Understanding how animals make behavioral decisions is one of the biggest problems in neuroscience. The
proposed study aims to understand molecular and neural mechanisms underlying innate defensive behaviors
elicited by chemical cues from predator species. Defensive responses to predatory threats are made through a
pre-programmed defensive brain circuit, which has an ability to instantly make an appropriate behavioral decision
upon sensing predator-derived sensory stimuli. It is widely appreciated that olfaction is one of the major sensory
modalities through which predator-derived chemical cues trigger behavioral responses in prey species. When
prey animals detect immediate danger in predator cues, they exhibit acute defense behaviors such as freezing
or flight.
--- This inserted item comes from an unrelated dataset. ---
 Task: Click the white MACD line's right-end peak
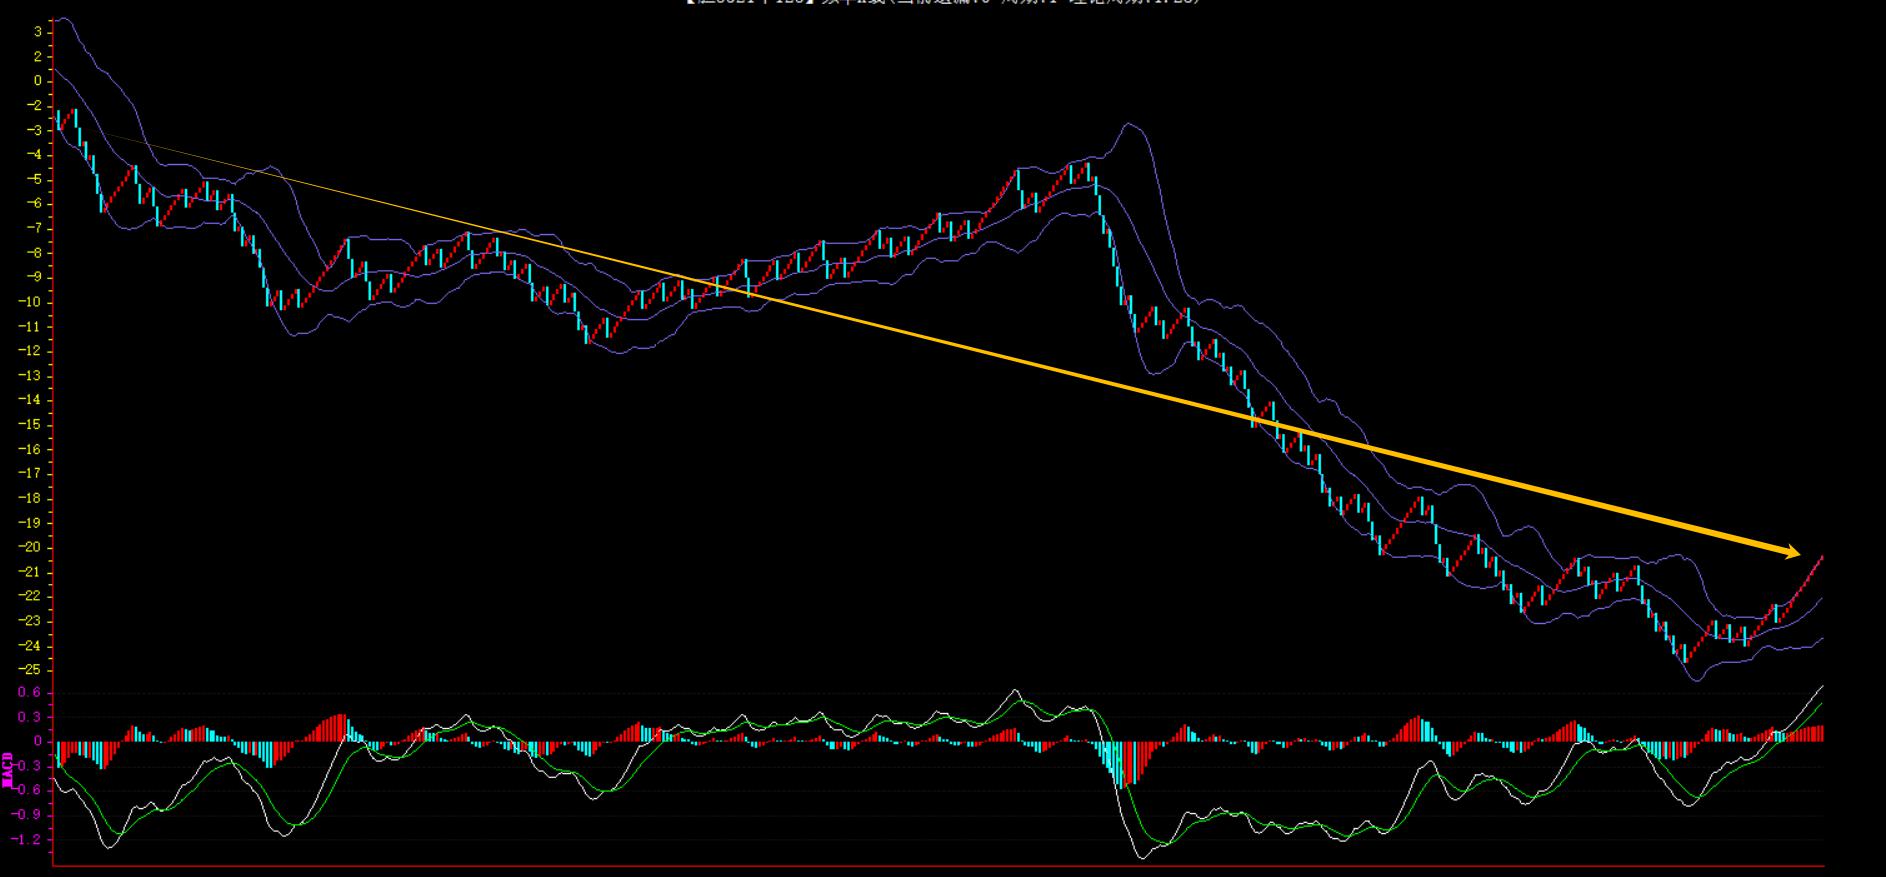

On the other hand, when prey animals detect only potential danger in predator cues, they exhibit
vigilance and risk assessment behaviors such as repetitive stretched sniffing. An important question in behavioral
neuroscience is whether these defensive decisions for predatory threats are made through distinct neural circuits
or by a shared neural population. Our preliminary data establish a framework of the proposed study to dissect
defensive behavioral circuitries activated by predator cues through the vomeronasal chemosensory organ (VNO),
which trigger either freezing or risk assessment behaviors in mice. In this proposal, we aim to identify the
freezing- and risk assessment-inducing predator cues and their sensory receptors in the VNO, and to assess
whether the sensory signals induce behavioral outputs through independent, parallel circuitries, or they are
integrated in the brain to induce an appropriate behavior. Our central hypothesis is that different predator cues
are detected by distinct sensory receptor circuitries and elicit distinct defensive behavioral outputs in parallel. To
test this hypothesis, we will investigate mechanisms of the predator cue sensation at molecular levels; more
specifically, we will first identify the sensory stimuli (Aim 1) and the sensory receptors (Aim 2). Moreover, using
freezing- and risk assessment-inducing sensory cues as tools, we will further examine whether the defensive
decision towards predator cues is made by independent neural circuitries or not (Aim 3). The results from these
experiments will provide new insights into the molecular mechanisms underlying the sensory processing in
predator cue sensation, and will reveal an operational principle of decision making circuitries for emotional
behaviors. This will critically contribute to our understanding of pre-programmed brain machinery that underlies
multiple levels of fear and stress processing in response to threat.